Die Akte Epstein: Drei Millionen Seiten Schattengeschichte
Die Veröffentlichung am Freitag war mehr als eine bürokratische Routine. Todd Blanche, der stellvertretende US-Justizminister, trat vor die Presse, um ein Versprechen einzulösen, das der Kongress und die Regierung im November per Gesetz besiegelt hatten.
Blanche sprach von über drei Millionen Dokumentenseiten, die nun auf der Website des Ministeriums für die Öffentlichkeit zugänglich sind. Es ist der Versuch, einen Skandal transparent zu machen, der seit Jahrzehnten das Vertrauen in die US-Justiz untergräbt.
Dabei war der Weg zu diesem „Daten-Dump“ steinig. Das Ministerium hatte eine gesetzliche Frist, die bereits am 19. Dezember 2025 abgelaufen war, verstreichen lassen. Hunderte Anwälte waren laut Regierungsangaben damit beschäftigt, das Material zu sichten, um insbesondere den Opferschutz durch Schwärzungen zu gewährleisten.
Der Schatten der Mittäter belastet das Verfahren
Obwohl das Material gewaltig ist, bleibt die entscheidende Frage für Beobachter und Opfervertreter: Wer sind die noch ungenannten Mittäter? Bisher wurde lediglich Ghislaine Maxwell, Epsteins langjährige Partnerin, verurteilt. Sie verbüßt derzeit eine 20-jährige Haftstrafe, weil sie ihrem Partner die Opfer systematisch zuführte.
In früheren Aktenauszügen war bereits von weiteren Mitverschwörern die Rede. Die neuen Unterlagen enthalten umfangreiches Material aus Durchsuchungen von Epsteins Anwesen in New York, Florida und den US-Jungferninseln.
Interne Protokolle und Ermittlungsberichte sollen nun dokumentieren, wie Epsteins Netzwerk aus Politikern, Prominenten und Wirtschaftsgrößen über Jahre hinweg funktionierte. Doch die Realität der Transparenz hat ihre Grenzen: Das Justizministerium betonte, dass sensible Passagen zum Schutz der Privatsphäre der Opfer weiterhin geschwärzt bleiben.

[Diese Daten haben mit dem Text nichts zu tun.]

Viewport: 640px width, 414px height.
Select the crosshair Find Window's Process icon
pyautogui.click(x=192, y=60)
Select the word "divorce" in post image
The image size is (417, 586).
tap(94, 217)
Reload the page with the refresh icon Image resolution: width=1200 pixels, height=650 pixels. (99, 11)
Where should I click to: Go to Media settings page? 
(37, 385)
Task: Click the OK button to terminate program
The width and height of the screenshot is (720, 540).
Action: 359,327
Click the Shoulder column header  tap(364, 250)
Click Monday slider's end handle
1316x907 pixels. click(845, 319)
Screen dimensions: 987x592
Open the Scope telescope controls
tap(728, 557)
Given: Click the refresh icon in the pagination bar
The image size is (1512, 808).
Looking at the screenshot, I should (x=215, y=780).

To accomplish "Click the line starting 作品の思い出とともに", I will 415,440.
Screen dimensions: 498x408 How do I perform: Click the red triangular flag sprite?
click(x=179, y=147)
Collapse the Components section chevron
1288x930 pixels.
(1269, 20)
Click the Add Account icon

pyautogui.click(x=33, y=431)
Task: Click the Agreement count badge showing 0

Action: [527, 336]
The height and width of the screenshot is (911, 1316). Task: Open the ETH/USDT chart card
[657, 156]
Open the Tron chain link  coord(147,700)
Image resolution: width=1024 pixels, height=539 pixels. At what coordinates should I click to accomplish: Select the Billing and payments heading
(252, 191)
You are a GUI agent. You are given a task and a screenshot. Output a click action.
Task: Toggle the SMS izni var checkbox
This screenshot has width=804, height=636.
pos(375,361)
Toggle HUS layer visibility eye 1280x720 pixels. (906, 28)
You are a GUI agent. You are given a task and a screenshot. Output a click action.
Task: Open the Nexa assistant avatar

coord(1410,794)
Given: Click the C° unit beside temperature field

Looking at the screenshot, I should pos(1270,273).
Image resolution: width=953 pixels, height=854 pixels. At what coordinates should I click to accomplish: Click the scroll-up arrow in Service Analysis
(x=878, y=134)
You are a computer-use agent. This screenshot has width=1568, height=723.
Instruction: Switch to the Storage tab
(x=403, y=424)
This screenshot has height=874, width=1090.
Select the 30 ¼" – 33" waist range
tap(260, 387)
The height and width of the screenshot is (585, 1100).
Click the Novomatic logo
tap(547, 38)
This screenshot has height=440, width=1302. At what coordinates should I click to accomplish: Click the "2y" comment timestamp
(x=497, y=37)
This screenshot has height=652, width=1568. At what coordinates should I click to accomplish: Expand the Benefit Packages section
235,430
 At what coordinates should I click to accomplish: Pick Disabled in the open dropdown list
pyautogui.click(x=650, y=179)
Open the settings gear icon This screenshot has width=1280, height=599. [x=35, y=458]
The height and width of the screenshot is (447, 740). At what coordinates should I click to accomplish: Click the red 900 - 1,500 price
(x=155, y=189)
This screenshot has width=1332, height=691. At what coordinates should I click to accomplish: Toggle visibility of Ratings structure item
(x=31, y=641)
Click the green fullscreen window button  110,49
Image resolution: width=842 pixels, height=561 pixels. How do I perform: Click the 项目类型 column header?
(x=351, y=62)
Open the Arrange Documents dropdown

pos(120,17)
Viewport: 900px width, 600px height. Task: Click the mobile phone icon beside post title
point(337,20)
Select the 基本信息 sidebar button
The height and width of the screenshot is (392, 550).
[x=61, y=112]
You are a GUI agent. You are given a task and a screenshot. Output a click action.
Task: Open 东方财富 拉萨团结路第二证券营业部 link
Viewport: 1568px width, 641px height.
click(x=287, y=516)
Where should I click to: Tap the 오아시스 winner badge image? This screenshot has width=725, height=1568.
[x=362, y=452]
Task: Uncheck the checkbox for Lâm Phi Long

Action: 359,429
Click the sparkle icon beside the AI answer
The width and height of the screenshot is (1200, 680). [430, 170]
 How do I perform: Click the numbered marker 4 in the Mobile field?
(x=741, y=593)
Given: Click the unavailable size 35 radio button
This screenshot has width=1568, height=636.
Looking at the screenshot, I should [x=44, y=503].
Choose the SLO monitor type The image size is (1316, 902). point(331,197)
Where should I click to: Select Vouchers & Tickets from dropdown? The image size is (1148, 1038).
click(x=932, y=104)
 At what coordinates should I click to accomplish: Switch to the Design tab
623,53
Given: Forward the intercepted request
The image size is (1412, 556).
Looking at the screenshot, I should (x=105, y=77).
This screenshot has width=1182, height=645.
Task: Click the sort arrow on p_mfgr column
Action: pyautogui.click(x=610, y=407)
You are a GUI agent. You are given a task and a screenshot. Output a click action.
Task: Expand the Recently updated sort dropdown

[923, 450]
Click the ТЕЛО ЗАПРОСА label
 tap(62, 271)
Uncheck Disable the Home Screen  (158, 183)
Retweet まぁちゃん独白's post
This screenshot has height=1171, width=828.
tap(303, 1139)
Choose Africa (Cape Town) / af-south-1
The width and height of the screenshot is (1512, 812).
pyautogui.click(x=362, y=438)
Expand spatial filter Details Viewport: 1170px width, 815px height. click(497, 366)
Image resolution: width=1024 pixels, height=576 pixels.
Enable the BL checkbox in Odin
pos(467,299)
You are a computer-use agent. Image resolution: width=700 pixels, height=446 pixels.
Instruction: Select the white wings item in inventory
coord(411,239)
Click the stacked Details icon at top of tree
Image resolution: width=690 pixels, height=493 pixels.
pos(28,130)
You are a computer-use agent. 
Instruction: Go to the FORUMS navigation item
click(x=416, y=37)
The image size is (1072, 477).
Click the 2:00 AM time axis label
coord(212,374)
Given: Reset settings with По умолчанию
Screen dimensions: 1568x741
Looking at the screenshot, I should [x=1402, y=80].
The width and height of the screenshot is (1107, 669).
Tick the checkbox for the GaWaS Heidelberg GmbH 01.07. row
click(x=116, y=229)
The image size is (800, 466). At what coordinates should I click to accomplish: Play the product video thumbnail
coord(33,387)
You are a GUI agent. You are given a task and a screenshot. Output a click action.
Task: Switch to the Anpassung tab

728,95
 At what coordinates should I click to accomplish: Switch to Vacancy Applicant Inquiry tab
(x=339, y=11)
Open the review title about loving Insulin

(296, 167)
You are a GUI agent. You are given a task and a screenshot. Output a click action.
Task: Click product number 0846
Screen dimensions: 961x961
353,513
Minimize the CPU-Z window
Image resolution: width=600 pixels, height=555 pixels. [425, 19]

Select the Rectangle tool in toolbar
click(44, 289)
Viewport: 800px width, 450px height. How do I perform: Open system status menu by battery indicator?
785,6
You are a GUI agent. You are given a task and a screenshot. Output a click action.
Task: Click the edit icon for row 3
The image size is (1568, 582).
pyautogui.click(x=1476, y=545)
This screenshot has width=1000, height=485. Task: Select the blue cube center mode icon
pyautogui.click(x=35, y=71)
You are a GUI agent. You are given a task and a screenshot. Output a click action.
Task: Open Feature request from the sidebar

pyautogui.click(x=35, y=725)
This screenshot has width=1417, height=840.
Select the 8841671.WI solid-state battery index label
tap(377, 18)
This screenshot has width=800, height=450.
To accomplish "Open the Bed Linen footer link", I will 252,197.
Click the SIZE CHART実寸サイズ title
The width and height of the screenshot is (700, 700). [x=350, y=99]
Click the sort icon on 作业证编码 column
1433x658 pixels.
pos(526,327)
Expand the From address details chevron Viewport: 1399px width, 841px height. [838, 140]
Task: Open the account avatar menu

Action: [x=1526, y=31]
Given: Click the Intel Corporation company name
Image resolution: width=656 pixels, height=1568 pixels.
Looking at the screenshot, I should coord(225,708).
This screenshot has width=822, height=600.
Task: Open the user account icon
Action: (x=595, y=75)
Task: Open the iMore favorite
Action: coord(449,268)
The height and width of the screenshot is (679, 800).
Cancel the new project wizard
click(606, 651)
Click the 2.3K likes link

Politische Scharmützel begleiten die Offenlegung
Die Veröffentlichung fällt in eine Zeit extremer politischer Spannungen in Washington. Die Regierung sah sich dem Vorwurf ausgesetzt, die Herausgabe der Akten verzögert zu haben. Erst unter dem öffentlichen Druck und einem speziellen Gesetz, das Präsident Donald Trump im November unterzeichnete, kam die Maschinerie in Gang.
Das Gesetz zielte darauf ab, das Justizministerium zur vollständigen Offenlegung zu bewegen. Ziel war es, alles Wissen zusammenzutragen, das im Rahmen verschiedener Ermittlungsverfahren gegen Epstein und Maxwell gewonnen wurde.
Gleichzeitig wächst der Druck auf andere prominente Namen, deren Verbindungen zum Epstein-Netzwerk seit Jahren Gegenstand von Spekulationen sind. Die nun veröffentlichten Dokumente enthalten nach Angaben aus Regierungskreisen etliche Akten, die bei einer ersten Veröffentlichungswelle im Dezember noch zurückgehalten worden waren.
Hoffnung auf ein spätes Ende der Straflosigkeit
Für die Überlebenden des systematischen Missbrauchs durch den US-Finanzier ist dieser Freitag ein ambivalenter Meilenstein. Jahrelang kämpften sie gegen die Geheimhaltung und gegen einen Justizapparat, der Epstein im Jahr 2008 mit einem höchst umstrittenen Deal in Florida davonkommen ließ.
Viele der nun veröffentlichten Seiten sind jedoch weiterhin stark bearbeitet. Diese Praxis rechtfertigt das Ministerium mit dem Schutz der Opfer. Dennoch bietet der schiere Umfang des Materials Raum für neue zivilrechtliche Aufarbeitungen und eine historische Einordnung des Falls.
Jeffrey Epstein starb 2019 unter bis heute diskutierten Umständen in seiner Gefängniszelle in New York. Das Ende der Saga ist mit dem heutigen Tag nicht erreicht. Vielmehr beginnt nun die mühsame Auswertung durch Journalisten und Anwälte. Es ist eine Suche nach der Wahrheit in einem Millionen Seiten starken Labyrinth aus Machtmissbrauch und Schweigen.